因为FsImage load重载比较多，故直接到关键步骤。此方法中判断是否支持 md5 加密

/**

* 这里面就不仔细去详细的跟到文件加载了，

* loadFSImage（）方法就是最终加载文件的方法

* @param target

* @param recovery

* @param imageFile

* @param startupOption

* @throws IOException

void loadFSImageFile(FSNamesystem target, MetaRecoveryContext recovery,

FSImageFile imageFile, StartupOption startupOption) throws IOException {

LOG.info("Planning to load image: " + imageFile);

StorageDirectory sdForProperties = imageFile.sd;

storage.readProperties(sdForProperties, startupOption);

if (NameNodeLayoutVersion.supports(

LayoutVersion.Feature.TXID_BASED_LAYOUT, getLayoutVersion())) {

// For txid-based layout, we should have a .md5 file

// next to the image file

boolean isRollingRollback = RollingUpgradeStartupOption.ROLLBACK

.matches(startupOption);

loadFSImage(imageFile.getFile(), target, recovery, isRollingRollback);

} else if (NameNodeLayoutVersion.supports(

LayoutVersion.Feature.FSIMAGE_CHECKSUM, getLayoutVersion())) {

// In 0.22, we have the checksum stored in the VERSION file.

String md5 = storage.getDeprecatedProperty(

NNStorage.DEPRECATED_MESSAGE_DIGEST_PROPERTY);

if (md5 == null) {

throw new InconsistentFSStateException(sdForProperties.getRoot(),

"Message digest property " +

NNStorage.DEPRECATED_MESSAGE_DIGEST_PROPERTY +

" not set for storage directory " + sdForProperties.getRoot());

}

loadFSImage(imageFile.getFile(), new MD5Hash(md5), target, recovery,

false);

} else {

// We don't have any record of the md5sum

loadFSImage(imageFile.getFile(), null, target, recovery, false);

}

调用 FSImageFormat的LoaderDelegator进行加载fsImage文件

FSImageFormat.load

private void loadFSImage(File curFile, MD5Hash expectedMd5,

FSNamesystem target, MetaRecoveryContext recovery,

boolean requireSameLayoutVersion) throws IOException {

// BlockPoolId is required when the FsImageLoader loads the rolling upgrade

// information.
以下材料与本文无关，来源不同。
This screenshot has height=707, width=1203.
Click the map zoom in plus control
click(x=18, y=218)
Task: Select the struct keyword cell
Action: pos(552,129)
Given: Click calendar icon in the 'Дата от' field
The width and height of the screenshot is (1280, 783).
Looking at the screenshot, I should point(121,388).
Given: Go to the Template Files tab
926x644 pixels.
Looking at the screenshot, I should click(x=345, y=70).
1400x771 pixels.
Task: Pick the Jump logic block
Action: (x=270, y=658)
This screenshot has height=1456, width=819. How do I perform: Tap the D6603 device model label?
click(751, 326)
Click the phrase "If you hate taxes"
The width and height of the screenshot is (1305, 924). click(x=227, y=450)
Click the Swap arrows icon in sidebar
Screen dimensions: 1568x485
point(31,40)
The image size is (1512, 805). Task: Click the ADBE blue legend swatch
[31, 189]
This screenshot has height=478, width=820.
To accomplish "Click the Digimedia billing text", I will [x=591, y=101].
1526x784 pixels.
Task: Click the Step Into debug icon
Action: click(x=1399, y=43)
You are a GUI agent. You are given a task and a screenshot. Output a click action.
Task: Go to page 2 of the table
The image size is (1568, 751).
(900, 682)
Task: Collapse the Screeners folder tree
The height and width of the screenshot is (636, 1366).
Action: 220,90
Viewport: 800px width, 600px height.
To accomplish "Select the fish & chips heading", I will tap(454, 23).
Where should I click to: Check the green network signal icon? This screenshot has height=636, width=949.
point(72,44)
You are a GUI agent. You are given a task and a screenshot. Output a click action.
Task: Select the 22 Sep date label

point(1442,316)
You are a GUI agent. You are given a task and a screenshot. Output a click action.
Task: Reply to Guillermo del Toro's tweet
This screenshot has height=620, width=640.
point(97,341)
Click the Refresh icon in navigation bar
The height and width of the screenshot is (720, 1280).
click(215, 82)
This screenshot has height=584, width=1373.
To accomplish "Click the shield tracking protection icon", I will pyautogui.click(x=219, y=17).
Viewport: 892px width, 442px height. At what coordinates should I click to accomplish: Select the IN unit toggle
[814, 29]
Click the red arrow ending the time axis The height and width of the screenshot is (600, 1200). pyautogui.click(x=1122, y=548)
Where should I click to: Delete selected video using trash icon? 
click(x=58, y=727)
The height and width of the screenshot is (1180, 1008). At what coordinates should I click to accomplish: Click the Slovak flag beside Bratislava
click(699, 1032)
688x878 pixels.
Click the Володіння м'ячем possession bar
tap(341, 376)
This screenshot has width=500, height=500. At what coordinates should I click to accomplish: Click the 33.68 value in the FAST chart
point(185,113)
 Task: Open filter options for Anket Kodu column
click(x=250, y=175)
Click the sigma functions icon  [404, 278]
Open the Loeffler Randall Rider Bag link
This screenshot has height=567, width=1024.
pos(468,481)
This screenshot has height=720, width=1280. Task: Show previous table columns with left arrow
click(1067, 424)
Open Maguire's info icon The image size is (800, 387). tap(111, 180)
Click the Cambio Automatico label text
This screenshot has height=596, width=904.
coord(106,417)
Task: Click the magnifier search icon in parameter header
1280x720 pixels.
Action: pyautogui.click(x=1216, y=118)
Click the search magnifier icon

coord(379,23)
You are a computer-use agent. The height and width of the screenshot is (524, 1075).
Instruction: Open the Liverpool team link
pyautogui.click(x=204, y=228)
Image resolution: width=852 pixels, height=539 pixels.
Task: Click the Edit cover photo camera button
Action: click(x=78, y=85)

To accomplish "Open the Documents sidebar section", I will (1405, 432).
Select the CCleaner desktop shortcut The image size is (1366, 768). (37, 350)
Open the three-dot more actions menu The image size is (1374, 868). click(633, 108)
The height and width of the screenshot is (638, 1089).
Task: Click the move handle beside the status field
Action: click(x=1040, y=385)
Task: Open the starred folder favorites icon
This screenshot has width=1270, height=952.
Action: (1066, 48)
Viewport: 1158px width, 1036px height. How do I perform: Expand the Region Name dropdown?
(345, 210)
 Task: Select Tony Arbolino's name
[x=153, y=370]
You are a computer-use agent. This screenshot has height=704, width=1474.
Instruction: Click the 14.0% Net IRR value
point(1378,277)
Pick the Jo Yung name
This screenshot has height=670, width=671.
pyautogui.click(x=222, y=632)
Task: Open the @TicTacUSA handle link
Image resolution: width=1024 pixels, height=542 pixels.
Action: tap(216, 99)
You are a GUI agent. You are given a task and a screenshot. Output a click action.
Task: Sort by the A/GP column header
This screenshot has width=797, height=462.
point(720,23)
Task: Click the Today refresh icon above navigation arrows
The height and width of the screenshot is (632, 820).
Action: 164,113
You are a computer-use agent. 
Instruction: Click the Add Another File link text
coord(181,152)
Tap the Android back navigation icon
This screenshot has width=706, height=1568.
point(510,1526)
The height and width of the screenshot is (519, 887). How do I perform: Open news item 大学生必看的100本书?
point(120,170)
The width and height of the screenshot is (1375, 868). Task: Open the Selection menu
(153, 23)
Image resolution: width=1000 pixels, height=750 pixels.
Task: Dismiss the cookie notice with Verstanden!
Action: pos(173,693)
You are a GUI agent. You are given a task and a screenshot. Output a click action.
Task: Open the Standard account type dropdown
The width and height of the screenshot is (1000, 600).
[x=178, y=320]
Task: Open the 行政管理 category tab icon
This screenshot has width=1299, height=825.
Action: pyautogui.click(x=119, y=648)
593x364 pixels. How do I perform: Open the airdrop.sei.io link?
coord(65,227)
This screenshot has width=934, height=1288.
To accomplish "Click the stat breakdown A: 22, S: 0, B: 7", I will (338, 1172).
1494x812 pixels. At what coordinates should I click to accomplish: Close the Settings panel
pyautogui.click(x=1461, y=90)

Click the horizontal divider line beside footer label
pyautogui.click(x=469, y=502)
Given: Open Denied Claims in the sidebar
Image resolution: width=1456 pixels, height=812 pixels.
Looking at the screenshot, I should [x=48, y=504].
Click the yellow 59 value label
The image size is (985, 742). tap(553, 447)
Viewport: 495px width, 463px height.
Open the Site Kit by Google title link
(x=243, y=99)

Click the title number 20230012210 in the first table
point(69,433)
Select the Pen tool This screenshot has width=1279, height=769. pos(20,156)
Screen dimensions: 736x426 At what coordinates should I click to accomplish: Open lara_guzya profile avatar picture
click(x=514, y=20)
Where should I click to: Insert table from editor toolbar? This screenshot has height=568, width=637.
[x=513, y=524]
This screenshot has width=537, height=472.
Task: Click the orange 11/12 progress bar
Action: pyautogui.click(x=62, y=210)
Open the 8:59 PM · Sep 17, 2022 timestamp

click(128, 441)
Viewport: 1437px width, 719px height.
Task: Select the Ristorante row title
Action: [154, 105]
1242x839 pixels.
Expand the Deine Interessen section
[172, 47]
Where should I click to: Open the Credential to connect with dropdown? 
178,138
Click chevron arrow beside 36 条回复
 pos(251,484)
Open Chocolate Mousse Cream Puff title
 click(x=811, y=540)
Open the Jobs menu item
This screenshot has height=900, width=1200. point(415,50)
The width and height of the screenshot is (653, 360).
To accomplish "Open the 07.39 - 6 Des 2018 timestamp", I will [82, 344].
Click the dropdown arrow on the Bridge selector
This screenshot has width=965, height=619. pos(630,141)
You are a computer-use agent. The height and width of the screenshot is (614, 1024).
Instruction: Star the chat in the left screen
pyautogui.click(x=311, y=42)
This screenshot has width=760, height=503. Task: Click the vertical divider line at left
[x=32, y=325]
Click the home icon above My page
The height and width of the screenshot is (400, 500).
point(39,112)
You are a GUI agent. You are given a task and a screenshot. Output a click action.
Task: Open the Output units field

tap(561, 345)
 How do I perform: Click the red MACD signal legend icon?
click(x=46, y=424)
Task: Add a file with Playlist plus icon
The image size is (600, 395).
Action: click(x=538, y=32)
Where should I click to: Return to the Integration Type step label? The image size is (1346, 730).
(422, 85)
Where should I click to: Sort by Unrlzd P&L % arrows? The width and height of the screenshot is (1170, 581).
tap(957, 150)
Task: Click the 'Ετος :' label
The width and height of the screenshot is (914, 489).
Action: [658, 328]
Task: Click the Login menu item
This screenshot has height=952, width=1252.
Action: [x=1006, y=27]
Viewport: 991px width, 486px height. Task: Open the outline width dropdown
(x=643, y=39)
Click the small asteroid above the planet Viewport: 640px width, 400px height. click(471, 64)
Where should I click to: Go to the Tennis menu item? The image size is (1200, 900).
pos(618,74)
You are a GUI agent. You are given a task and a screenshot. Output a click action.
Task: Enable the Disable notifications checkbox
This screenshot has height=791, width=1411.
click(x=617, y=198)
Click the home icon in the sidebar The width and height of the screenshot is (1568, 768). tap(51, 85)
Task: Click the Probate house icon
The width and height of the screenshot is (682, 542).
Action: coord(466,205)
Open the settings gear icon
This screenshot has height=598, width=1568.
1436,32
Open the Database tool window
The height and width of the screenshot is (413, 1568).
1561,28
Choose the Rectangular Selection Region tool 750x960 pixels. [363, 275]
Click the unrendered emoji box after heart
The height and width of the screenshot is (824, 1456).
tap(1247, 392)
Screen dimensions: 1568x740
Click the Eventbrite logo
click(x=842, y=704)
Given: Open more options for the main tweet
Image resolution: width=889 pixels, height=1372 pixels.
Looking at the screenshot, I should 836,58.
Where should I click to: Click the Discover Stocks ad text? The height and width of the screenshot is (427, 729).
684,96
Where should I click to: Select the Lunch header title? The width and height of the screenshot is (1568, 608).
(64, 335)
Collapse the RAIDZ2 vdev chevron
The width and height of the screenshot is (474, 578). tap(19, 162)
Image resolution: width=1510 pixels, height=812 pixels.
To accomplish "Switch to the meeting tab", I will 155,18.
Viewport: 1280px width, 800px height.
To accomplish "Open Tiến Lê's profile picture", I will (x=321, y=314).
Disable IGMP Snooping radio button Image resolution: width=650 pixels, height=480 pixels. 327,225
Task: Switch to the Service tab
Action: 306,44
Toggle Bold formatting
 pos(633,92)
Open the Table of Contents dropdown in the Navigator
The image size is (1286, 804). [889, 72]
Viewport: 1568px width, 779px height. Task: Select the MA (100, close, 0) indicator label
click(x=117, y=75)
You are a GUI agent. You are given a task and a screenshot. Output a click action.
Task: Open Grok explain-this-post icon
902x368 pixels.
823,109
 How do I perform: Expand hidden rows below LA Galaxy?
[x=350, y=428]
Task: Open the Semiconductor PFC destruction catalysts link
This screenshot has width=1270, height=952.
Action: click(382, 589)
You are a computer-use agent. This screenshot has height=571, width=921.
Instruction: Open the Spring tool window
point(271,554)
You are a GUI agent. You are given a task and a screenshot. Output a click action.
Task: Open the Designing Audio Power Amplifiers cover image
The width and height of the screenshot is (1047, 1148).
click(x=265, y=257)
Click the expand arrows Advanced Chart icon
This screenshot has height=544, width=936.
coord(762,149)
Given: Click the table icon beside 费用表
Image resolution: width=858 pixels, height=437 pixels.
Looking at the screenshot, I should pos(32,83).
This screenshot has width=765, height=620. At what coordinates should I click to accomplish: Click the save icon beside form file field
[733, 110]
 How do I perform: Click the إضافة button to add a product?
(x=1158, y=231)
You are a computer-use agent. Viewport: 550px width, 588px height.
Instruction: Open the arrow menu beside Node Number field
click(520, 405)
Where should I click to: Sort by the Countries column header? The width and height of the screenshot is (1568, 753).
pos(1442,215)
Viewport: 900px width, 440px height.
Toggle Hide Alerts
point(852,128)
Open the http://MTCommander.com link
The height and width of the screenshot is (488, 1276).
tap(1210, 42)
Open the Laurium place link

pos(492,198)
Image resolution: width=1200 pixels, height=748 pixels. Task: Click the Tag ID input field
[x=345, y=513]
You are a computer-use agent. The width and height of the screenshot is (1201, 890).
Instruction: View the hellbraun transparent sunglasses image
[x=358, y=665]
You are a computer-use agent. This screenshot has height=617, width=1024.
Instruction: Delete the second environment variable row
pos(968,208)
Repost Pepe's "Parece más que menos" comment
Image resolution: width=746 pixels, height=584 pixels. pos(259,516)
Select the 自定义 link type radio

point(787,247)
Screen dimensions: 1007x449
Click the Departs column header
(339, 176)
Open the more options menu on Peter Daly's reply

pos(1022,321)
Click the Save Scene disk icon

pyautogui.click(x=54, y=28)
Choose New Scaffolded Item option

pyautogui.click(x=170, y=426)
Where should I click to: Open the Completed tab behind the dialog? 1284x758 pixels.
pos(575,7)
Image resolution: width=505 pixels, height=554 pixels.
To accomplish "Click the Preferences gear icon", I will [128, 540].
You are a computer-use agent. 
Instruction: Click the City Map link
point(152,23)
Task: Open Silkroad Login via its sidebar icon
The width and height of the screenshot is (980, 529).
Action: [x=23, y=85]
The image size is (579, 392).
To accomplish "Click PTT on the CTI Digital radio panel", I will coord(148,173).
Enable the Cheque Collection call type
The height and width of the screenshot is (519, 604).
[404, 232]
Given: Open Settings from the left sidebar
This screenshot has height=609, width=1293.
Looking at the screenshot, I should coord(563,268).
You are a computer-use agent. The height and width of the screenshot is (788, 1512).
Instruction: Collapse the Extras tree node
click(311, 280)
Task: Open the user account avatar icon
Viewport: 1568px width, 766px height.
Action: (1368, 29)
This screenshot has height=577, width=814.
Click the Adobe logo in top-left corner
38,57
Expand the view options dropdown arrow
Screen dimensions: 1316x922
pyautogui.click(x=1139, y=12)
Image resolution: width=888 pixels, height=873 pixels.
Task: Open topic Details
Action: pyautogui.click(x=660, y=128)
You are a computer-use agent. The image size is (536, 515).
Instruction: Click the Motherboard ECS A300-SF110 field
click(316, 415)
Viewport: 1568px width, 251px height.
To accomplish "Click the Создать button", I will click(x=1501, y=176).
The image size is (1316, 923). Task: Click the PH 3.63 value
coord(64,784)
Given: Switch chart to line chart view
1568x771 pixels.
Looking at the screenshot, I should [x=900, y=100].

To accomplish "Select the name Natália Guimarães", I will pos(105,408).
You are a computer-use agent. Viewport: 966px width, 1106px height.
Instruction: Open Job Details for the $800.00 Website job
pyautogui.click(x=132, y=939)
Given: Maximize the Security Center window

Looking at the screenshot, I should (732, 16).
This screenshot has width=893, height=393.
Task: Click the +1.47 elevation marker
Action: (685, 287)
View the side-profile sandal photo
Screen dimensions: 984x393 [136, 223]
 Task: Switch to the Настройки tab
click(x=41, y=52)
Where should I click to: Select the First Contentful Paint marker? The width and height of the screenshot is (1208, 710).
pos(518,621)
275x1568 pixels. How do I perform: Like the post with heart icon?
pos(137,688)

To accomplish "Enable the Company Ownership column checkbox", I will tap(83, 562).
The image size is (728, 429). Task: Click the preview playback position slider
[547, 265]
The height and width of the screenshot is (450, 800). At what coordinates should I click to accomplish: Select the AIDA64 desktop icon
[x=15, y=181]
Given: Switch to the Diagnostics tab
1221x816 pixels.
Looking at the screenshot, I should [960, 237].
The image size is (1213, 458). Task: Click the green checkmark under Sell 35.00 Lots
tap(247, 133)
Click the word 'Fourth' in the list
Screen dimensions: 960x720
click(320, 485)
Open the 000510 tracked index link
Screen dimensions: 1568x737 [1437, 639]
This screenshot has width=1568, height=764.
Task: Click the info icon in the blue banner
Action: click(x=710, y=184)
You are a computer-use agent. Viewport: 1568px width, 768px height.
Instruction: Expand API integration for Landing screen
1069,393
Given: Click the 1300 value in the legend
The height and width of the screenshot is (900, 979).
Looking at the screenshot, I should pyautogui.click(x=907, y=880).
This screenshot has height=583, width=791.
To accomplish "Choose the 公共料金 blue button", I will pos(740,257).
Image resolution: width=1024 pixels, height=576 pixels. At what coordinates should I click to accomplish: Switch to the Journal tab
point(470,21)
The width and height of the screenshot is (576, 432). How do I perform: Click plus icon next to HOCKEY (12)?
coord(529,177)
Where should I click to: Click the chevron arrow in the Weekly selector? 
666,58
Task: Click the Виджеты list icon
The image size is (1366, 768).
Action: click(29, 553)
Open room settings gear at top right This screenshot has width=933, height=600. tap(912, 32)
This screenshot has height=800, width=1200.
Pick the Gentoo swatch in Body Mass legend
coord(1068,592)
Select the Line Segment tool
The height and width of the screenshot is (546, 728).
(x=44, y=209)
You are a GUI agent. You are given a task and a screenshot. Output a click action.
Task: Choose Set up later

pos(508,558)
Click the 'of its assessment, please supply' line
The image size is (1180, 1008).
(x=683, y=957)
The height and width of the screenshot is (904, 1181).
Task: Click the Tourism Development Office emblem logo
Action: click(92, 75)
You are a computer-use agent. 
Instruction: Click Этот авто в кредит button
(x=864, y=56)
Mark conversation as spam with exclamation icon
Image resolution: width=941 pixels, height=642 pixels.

Make sure the ID is properly set.

target.setBlockPoolId(this.getBlockPoolID());

// 一个持有FSNamesystem 以及 conf 对象的 loader，加载器

FSImageFormat.LoaderDelegator loader = FSImageFormat.newLoader(conf, target);

loader.load(curFile, requireSameLayoutVersion);

// Check that the image digest we loaded matches up with what

// we expected

MD5Hash readImageMd5 = loader.getLoadedImageMd5();

if (expectedMd5 != null &&

!expectedMd5.equals(readImageMd5)) {

throw new IOException("Image file " + curFile +

" is corrupt with MD5 checksum of " + readImageMd5 +

" but expecting " + expectedMd5);

}

long txId = loader.getLoadedImageTxId();

LOG.info("Loaded image for txid " + txId + " from " + curFile);

lastAppliedTxId = txId;

storage.setMostRecentCheckpointInfo(txId, curFile.lastModified());

}

使用protobuf定义的fsimage文件的格式，它包括了4个部分的信息

■ MAGIC： fsimage的文件头，是“HDFSIMG1”这个字符串的二进制形式， MAGIC头标识了当前fsimage文件是使用protobuf格式序列化的。 FSImage类在读取fsimage文件时，会先判断fsimage文件是否包含了MAGIC头，如果包含了则使用protobuf格式反序列化fsimage文件。

■ SECTIONS： fsimage文件会将同一类型的Namenode元信息保存在一个section中，例如将文件系统元信息保存在NameSystemSection中，将文件系统目录树中的所有INode信息保存在INodeSection中，将快照信息保存在SnapshotSection中等。fsimage文件的第二个部分就是Namenode各类元信息对应的所有section, 每类section中都包含了对应Namenode元信息的属性.

■ FileSummary: FileSummary记录了fsimage文件的元信息，以及fsimage文件保存的所有section的信息。 FileSummary中的ondiskVersion字段记录了fsimage文件的版本号（3.2.1 版本中这个字段的值为1）， layoutVersion字段记录了当前HDFS的文件系统布局版本号， codec字段记录了fsimage文件的压缩编码， sections字段则记录了fsimage文件中各个section字段的元信息，每个fsimage文件中记录的section在FileSummary中都有一个与之对应的section字段。 FileSummary的section字段记录了对应的fsimage中section的名称、在fsimage文件中的长度，以及这个section在fsimage中的起始位置。 FSImage类在读取fsimage文件时，会先从fsimage中读取出FileSummary部分，然后利用FileSummary记录的元信息指导fsimage文件的反序列化操作。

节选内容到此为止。